Mauril Gaudreault, président du Collège des médecins

On pense qu’il faut que des professionnels actuellement disponibles puissent participer [au dépistage massif]. À des situations exceptionnelles, il faut apporter des solutions qui le sont tout autant.

Mauril Gaudreault, président du Collège des médecins

Le président de l’Ordre professionnel de la physiothérapie du Québec, Denis Pelletier, se désole de la situation, alors que son entente avec le Collège « s’est réglée en 24 heures ». « L’Office des professions nous semble manquer d’agilité et de souplesse. Ça n’aide pas », a-t-il lancé.

Le porte-parole de l’Office, Jacques Nadeau, a soutenu que toutes les demandes d’ordres professionnels étaient analysées. Mais « l’Office des professions n’a pas le pouvoir d’autoriser des professionnels à effectuer des activités professionnelles ». Il a insisté : c’est la ministre de la Santé et des Services sociaux, Danielle McCann, qui détient ce pouvoir et peut agir par arrêté ministériel. « Nous, on recommande et on collabore avec le ministère de la Santé », a-t-il ajouté, en précisant que l’Office relève par ailleurs du ministère de la Justice, qui a son mot à dire.

« Travaux en cours »

L’Office a-t-il fait des recommandations favorables au ministère de la Santé pour élargir rapidement les prélèvements à d’autres professionnels ? « Je ne saurais vous le dire. Demandez au ministère de la Santé », a répondu M. Nadeau.

Au cabinet de la ministre Danielle McCann, on se contente de dire que « des travaux sont constamment en cours » sur le sujet. Une source au ministère de la Santé signale que les discussions impliquent aussi le ministère de la Justice.

Dès le début du mois d’avril, l’Ordre des hygiénistes dentaires du Québec a manifesté au ministère de la Santé la volonté que ses membres puissent faire des prélèvements. « On pensait que le Ministère dénouerait le dossier. Naïvement, on l’a cru. On n’a pas eu vraiment de suivi », a laissé tomber sa présidente, Diane Duval. On lui a suggéré récemment de faire une demande à l’Office des professions.

Mme Duval rappelle que nombre de ses membres sont disponibles puisque les cliniques dentaires sont fermées, sauf pour les urgences. 

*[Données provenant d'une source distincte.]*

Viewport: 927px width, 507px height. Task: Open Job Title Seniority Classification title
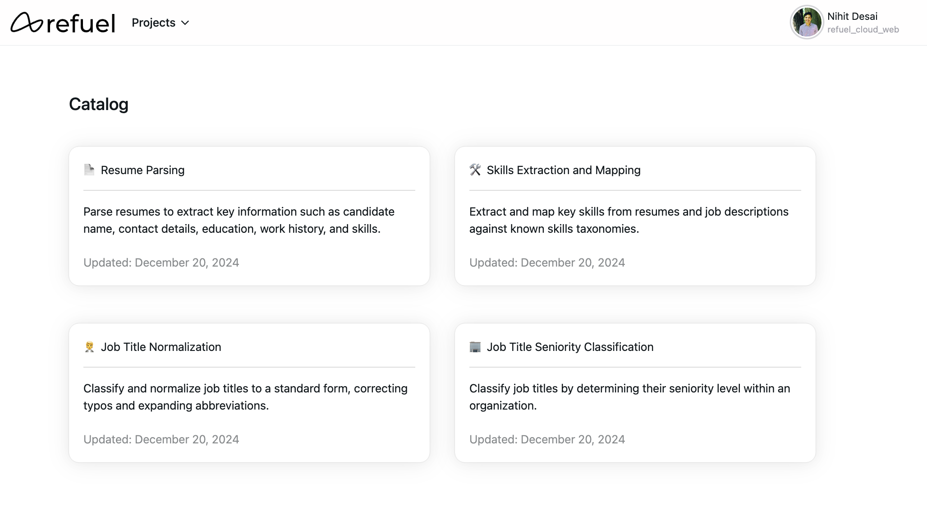(x=569, y=347)
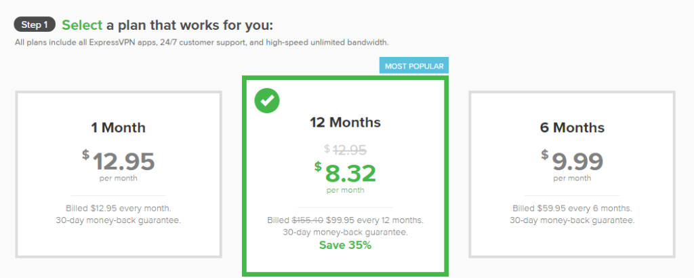Click the $9.99 price in 6 Months plan
This screenshot has height=278, width=694.
576,162
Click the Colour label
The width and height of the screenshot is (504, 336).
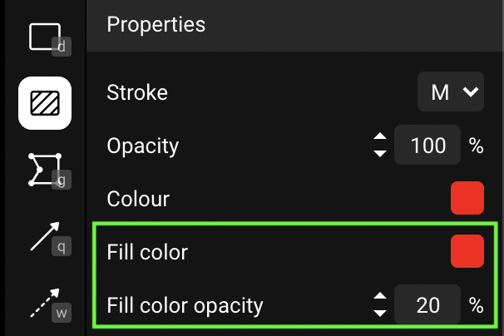click(x=138, y=199)
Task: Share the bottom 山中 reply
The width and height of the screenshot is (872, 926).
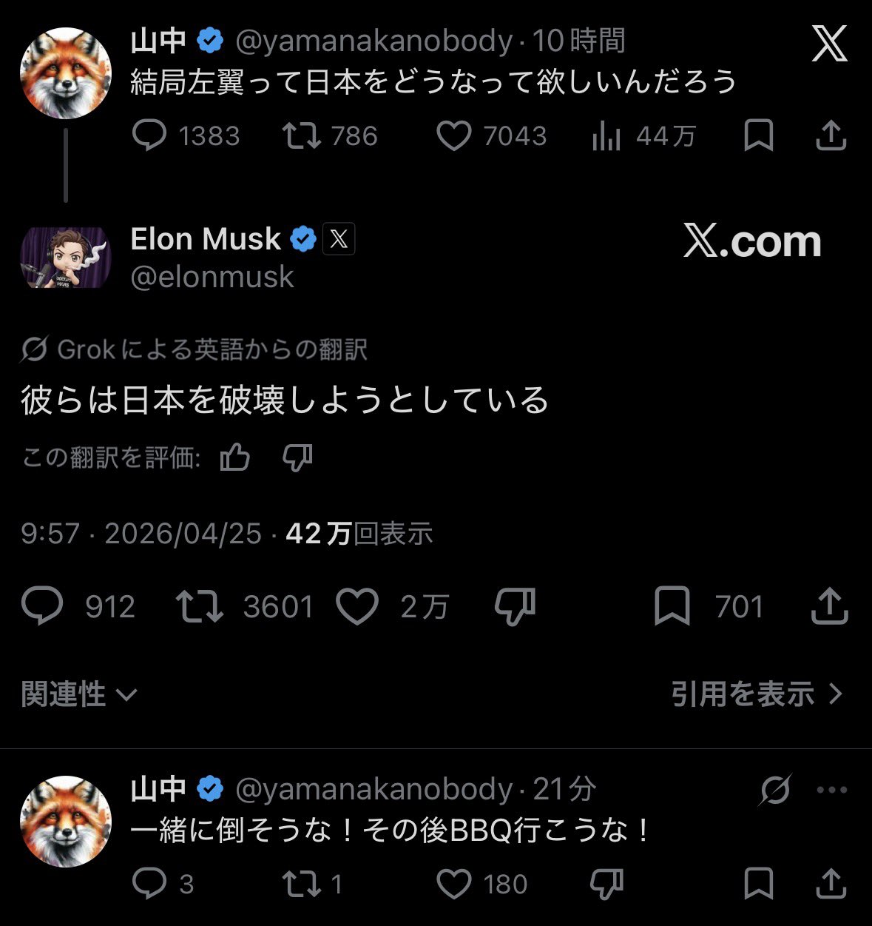Action: 831,884
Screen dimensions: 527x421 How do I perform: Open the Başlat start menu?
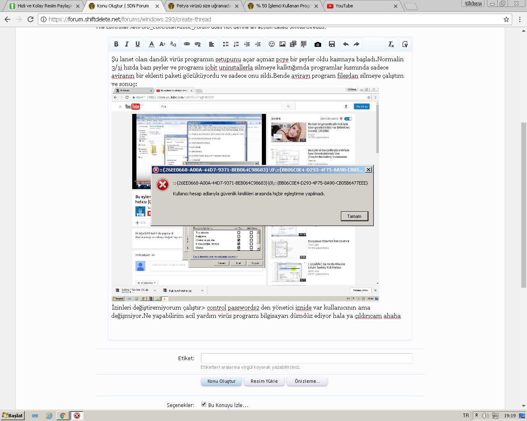tap(13, 416)
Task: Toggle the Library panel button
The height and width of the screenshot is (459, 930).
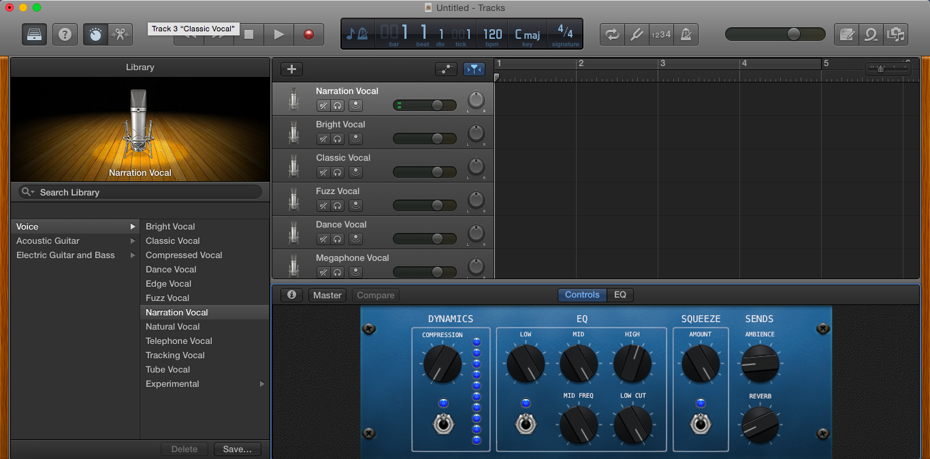Action: click(x=35, y=34)
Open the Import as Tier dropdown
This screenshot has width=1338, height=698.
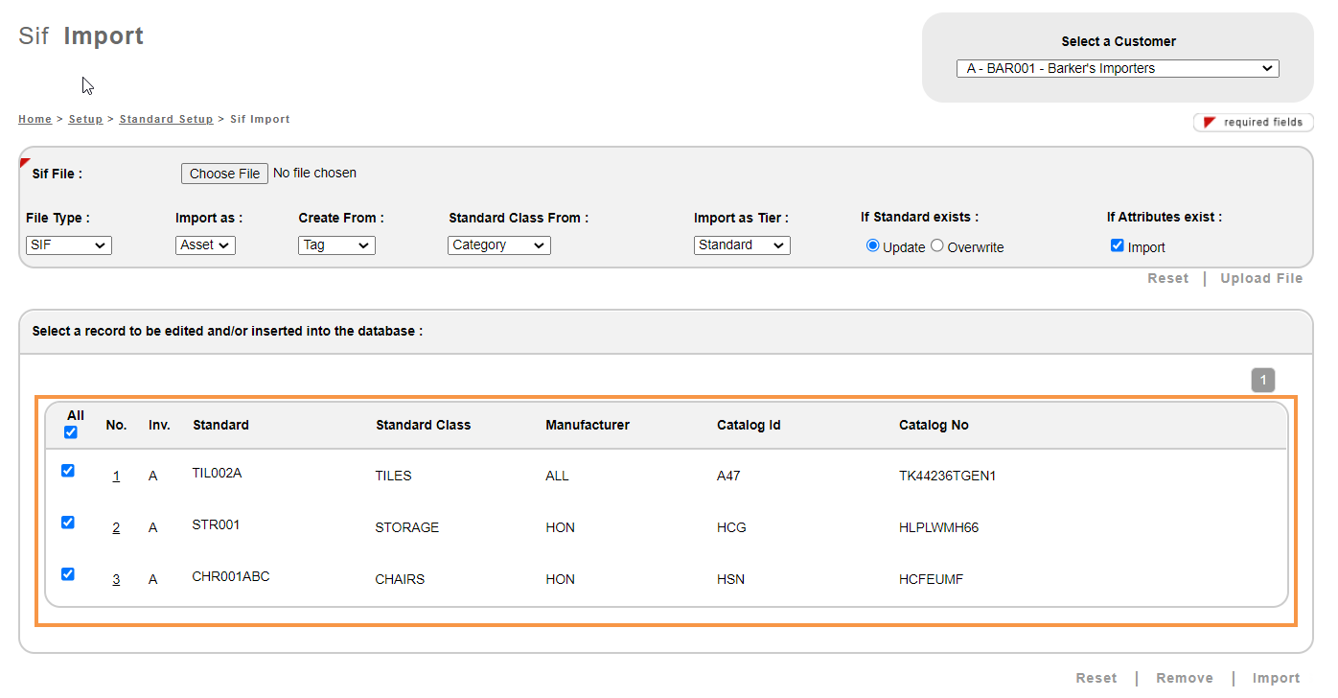pyautogui.click(x=742, y=245)
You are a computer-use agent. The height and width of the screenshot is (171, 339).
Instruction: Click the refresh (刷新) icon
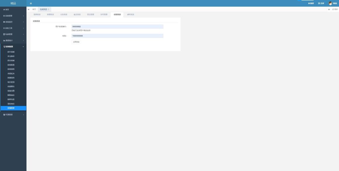point(335,9)
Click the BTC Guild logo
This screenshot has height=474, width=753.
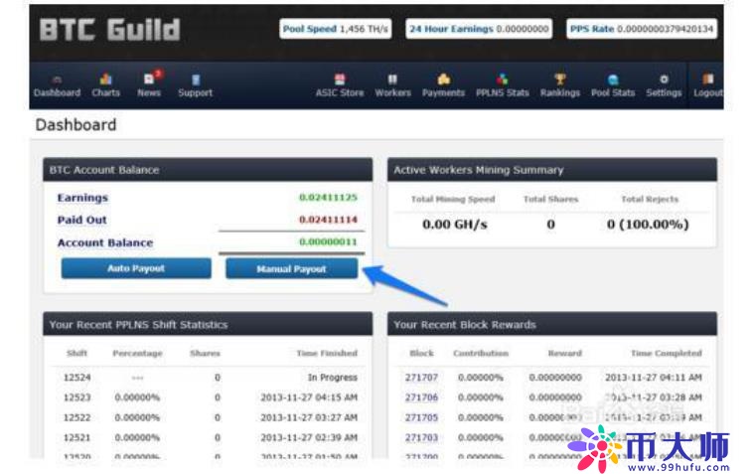coord(110,30)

Tout le système des activités réservées, c’est lourd. Mais en ce temps de pandémie, il me semble que l’on pourrait dénouer rapidement cette situation.

Diane Duval, présidente de l’Ordre des hygiénistes dentaires du Québec

L’Ordre des orthophonistes et audiologistes du Québec a demandé dès le 6 avril le pouvoir de faire des prélèvements, satisfait que le Collège des médecins ait reconnu rapidement la compétence de ses membres. Il n’y a pas eu de suivi à Québec. 

« Le temps a passé et, lorsqu’il y a eu l’annonce sur le dépistage massif [le 1er mai], on a relancé l’Office, et la réponse est restée la même : on va regarder ça. On ne comprend pas où ça bloque », a témoigné son président, Paul-André Gallant. Il est encore plus contrarié de la situation en constatant que le directeur national de santé publique, le Dr Horacio Arruda, se plaint que le manque de personnel explique que le nombre de tests de dépistage n’augmente pas aussi vite que prévu.

Il a rappelé que 40 % de ses 3500 membres travaillent dans le réseau de la santé et 30 % dans les écoles, qui rouvriront leurs portes lundi dans plusieurs régions et où l’on devra faire des tests selon la stratégie de dépistage annoncée.

L’OIIQ montré du doigt

Au gouvernement, on réplique que le dossier s’embourbe en raison de la résistance de l’Ordre des infirmières et infirmiers du Québec (OIIQ), un avis que partagent au moins deux autres ordres professionnels qui ont préféré ne pas être nommés.

Dans un message que La Presse a obtenu, son président, Luc Mathieu, a dit en avril que « plusieurs questions nécessitent d’être éclaircies » avant d’avoir son accord pour permettre à d’autres professionnels de faire des prélèvements. L’OIIQ a déclaré à La Presse vendredi qu’elle ne s’opposait pas aux demandes des autres ordres professionnels.